Kolejna część półrocznej sagi "Wykonawca i Dostarczenie Kluczy + Plan"

Miał być wczoraj. Nie było. Sprawa jest przekazana Szefowi. Szef dzwonił do wykonawcy. Miał być dzisiaj o 15. Nie było.
Ale zadzwonił do mnie, co wprawiło mnie w niemałe zdziwienie. I od razu zaczyna kombinować: "a dzisiaj to nie dam rady, a od której skrzynki potrzebuje klucze i czy może w poniedziałek o 10". Powiedziałem, że od wszystkich skrzynek potrzebuję klucze, dając do zrozumienia, żeby nie w!@#$%^ł. Tylko przywiózł. Pewnie cwaniaczek myśli, że nie odda kluczy i dalej będzie dostawał zlecenia. Czekam do poniedziałku... I pewnie jeszcze będę czekał.

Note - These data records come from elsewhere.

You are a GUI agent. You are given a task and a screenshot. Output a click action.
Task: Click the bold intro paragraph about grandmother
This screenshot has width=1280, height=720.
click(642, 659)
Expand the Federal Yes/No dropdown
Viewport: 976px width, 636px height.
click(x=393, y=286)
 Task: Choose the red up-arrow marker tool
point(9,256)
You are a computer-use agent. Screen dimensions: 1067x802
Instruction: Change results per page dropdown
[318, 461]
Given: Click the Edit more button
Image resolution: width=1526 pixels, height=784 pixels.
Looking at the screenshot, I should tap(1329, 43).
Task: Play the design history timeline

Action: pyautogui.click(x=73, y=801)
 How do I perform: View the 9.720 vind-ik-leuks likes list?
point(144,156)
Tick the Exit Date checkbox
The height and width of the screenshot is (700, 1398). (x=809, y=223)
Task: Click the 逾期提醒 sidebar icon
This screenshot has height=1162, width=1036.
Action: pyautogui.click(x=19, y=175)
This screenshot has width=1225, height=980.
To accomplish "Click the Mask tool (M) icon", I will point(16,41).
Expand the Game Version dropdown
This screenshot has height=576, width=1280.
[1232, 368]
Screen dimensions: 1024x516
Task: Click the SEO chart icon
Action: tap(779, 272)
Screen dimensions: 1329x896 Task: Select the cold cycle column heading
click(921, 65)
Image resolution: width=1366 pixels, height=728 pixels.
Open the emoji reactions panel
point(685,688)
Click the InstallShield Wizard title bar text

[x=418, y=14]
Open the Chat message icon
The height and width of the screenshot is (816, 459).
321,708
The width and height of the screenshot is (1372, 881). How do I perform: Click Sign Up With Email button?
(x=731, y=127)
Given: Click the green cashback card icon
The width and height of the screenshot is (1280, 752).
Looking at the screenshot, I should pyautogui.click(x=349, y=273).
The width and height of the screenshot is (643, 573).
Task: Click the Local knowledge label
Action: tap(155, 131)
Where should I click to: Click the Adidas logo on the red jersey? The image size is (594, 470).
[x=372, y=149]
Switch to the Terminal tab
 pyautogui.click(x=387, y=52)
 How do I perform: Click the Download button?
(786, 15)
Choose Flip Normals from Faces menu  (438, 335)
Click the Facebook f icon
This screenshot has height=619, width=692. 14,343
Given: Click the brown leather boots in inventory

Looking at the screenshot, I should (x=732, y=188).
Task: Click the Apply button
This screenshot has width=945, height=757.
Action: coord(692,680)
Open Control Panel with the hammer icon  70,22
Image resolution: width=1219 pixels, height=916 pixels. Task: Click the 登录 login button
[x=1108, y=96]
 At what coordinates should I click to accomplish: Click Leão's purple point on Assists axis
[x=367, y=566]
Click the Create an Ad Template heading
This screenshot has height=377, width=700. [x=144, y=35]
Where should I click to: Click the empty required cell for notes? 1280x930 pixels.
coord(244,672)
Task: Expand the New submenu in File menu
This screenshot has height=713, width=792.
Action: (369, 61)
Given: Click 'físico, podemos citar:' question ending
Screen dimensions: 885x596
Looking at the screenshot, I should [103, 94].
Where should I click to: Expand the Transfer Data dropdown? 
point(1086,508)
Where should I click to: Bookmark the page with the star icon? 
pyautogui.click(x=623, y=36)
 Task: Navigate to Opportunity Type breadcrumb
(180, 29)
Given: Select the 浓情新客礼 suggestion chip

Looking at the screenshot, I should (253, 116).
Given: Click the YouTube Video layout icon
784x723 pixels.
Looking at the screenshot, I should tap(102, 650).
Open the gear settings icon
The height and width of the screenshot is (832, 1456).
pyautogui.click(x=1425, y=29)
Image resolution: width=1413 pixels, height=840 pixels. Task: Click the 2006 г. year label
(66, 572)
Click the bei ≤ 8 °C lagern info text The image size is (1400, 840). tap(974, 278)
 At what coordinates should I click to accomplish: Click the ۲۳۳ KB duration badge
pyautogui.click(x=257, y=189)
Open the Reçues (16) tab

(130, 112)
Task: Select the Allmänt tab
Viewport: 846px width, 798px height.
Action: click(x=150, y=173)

Natomiast ciekawa sprawa wyszła z Adminką z Tamtego Gmachu. Wypełnia jakieś kwity o kasę. Coby nasza Jednostka dostała jakieś pieniądze. Kwity takie się wypełnia, wysyła gdzieś wyżej i jakiś urzędas przyznaje pieniądze lub nie przyznaje. W związku z tym ja z Kolegą musimy jej napisać jakie ewentualnie urządzenia potrzebujemy. Dobrze, że to robi AzTG, bo to jest niezła produkcja makulatury, a ja do tego średnio mam zacięcie. Jakby to miało jakiś sens i miało jakąś logikę, to co innego. I chyba stąd wynika dlaczego AzTG czuje się jakby był "kierownikiem szatni" (tak a propos "Misia"). Najwyraźniej rządzi jakąś kasą i myśli, że jest mocna. I może tak być. Ale nie taki diabeł straszny jak go malują. Albo jak sam siebie maluje. Ciekawe czy ryje też pod Szefem...

1 Komentarze:

  • 6/6/06 00:49, Anonymous Anonimowy

    Hehe niezle, neizle. Pisz tego wiecej bo ubaw po same pachy, tylko najgorsze w tym wszystkim jest to, ze te gamonie tsie bawia z moich podatkow.